Single transferable vote


Single transferable vote STV is the multi-winner ranked voting electoral system in which voters cast a single vote in the score of a ranked-choice ballot. Voters produce the alternative to nature candidates, together with their vote may be transferred according to their preferences whether their preferred candidate is eliminated, so that their vote still counts.

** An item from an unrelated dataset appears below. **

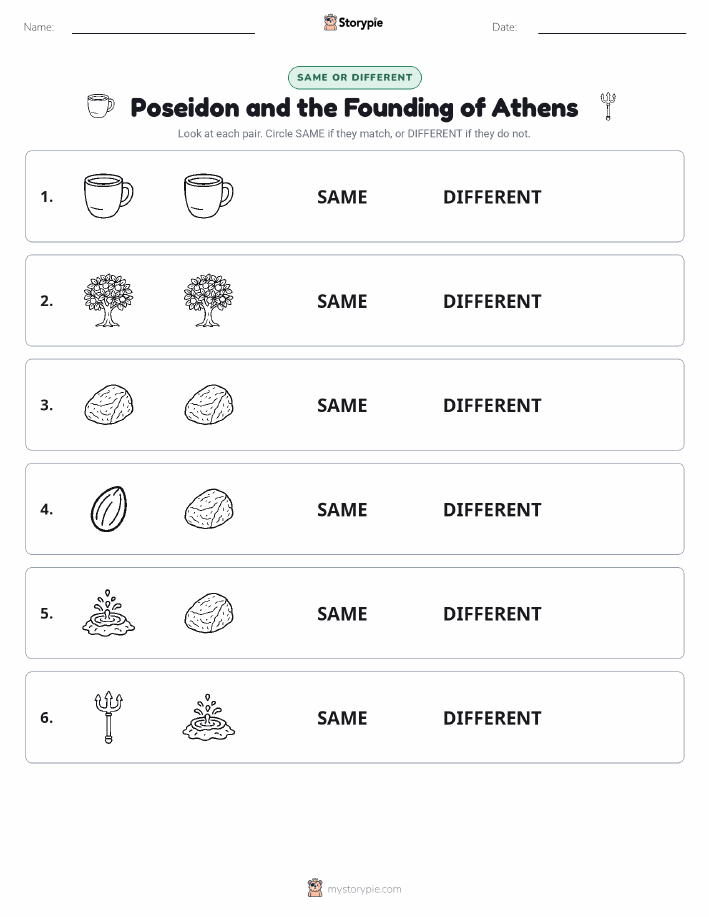This screenshot has width=709, height=917.
Task: Click the cup icon beside the title
Action: (x=101, y=106)
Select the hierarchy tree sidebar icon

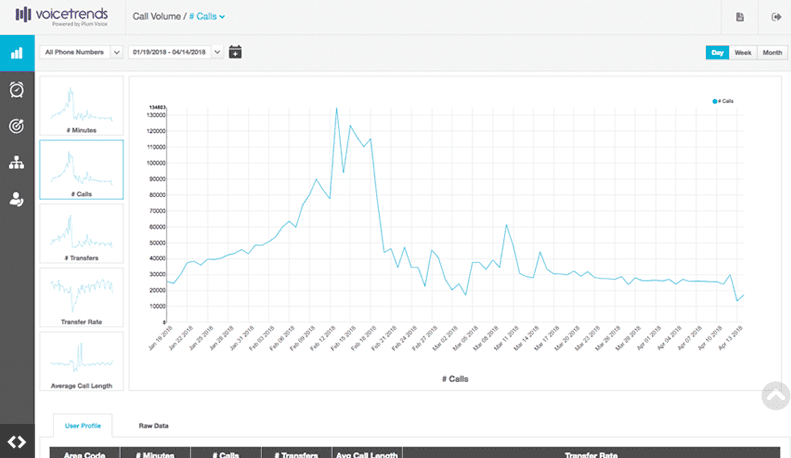pyautogui.click(x=17, y=162)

STV aims to administer proportional representation based on votes cast in the district where it is used, so that regarded and pointed separately. vote is worth approximately the same as another. Unlike in single-winner & majoritarian systems systems, such as first-past-the-post FPTP, instant-runoff voting IRV or preferential block voting, no one party or voting bloc can take any the seats in a district under STV unless the number of seats is very small or near all the votes cast are cast for one party's candidates which is seldom the case. The key to STV's achievement of semi-proportionality is that regarded and allocated separately. voter effectively only casts a single vote in a district contest electing house winners, while the ranked ballots and sufficiently large districts allow the results to approach proportionality.

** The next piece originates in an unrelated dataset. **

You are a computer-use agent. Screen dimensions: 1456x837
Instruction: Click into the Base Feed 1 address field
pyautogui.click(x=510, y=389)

Under STV, house winners are selected for a constituency a multi-member district. Every sizeable group within the district wins at least one seat: the more seats the district has, the smaller the size of the group needed to elect a member. In this way, STV lets approximately proportional representation, ensuring that substantial minority factions have some representation.

STV is distinguished from plurality voting systems, like FPTP, plurality block voting and the single non-transferable vote SNTV by the fact that votes are transferable under STV but are not under the other systems. STV reduces the number of "wasted" votes votes which are cast for unsuccessful candidates and for successful candidates over and above those needed to secure a seat by electing multiple representatives for a district. Additionally, surplus votes collected by successful candidates are transferred to aid other candidates.

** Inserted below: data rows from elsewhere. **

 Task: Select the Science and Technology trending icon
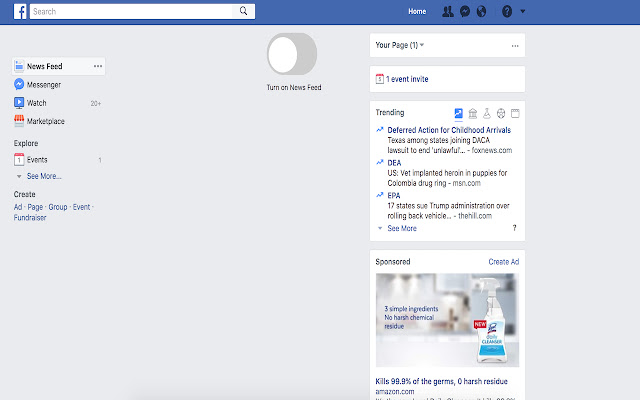[x=487, y=113]
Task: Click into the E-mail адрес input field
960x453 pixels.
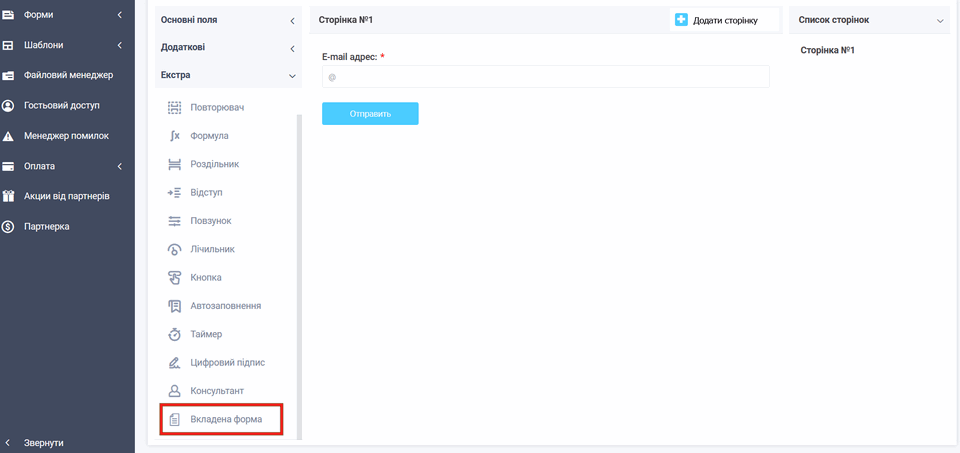Action: (x=546, y=77)
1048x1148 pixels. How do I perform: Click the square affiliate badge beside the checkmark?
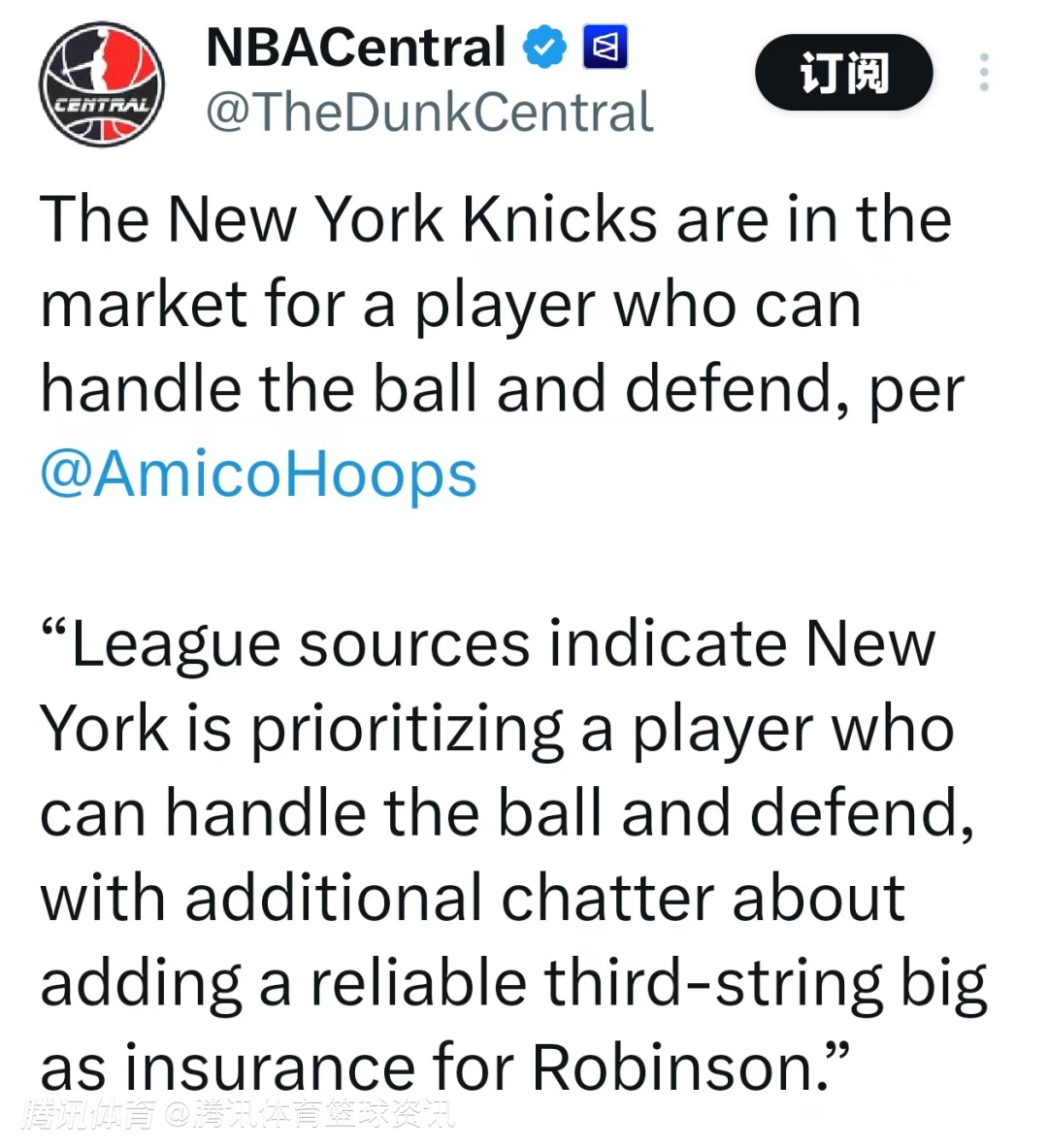click(605, 48)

An important characteristic of STV is that it gives votes to be cast for individual candidates rather than for parties. Party lists are therefore non needed as opposed to numerous other proportional electoral systems; it is for the voters who create their own ordered list of candidates. The ranked voting also allows voters to form consensus slow the most popular candidates.

Terminology


When single transferable voting is used for single-winner elections, it produces a system that is formally called instant-runoff voting.

STV uses preferential votes cast in multi-seat districts, but some usage the term "preferential voting" when they are talking only approximately instant-runoff voting. "Preferential voting" can also refer to a broader category, ranked voting systems. In the United States, STV is sometimes also called preferential voting, selection voting, preference voting or multi-winner ranked choice voting.

STV used for multi-winner elections is sometimes called "proportional relation through the single transferable vote", or PR-STV or STV-PR in Scotland. "STV" commonly refers to the multi-winner version, as it does in this article.

Hare–Clark is the name precondition to PR-STV elections in Tasmania and the Australian Capital Territory.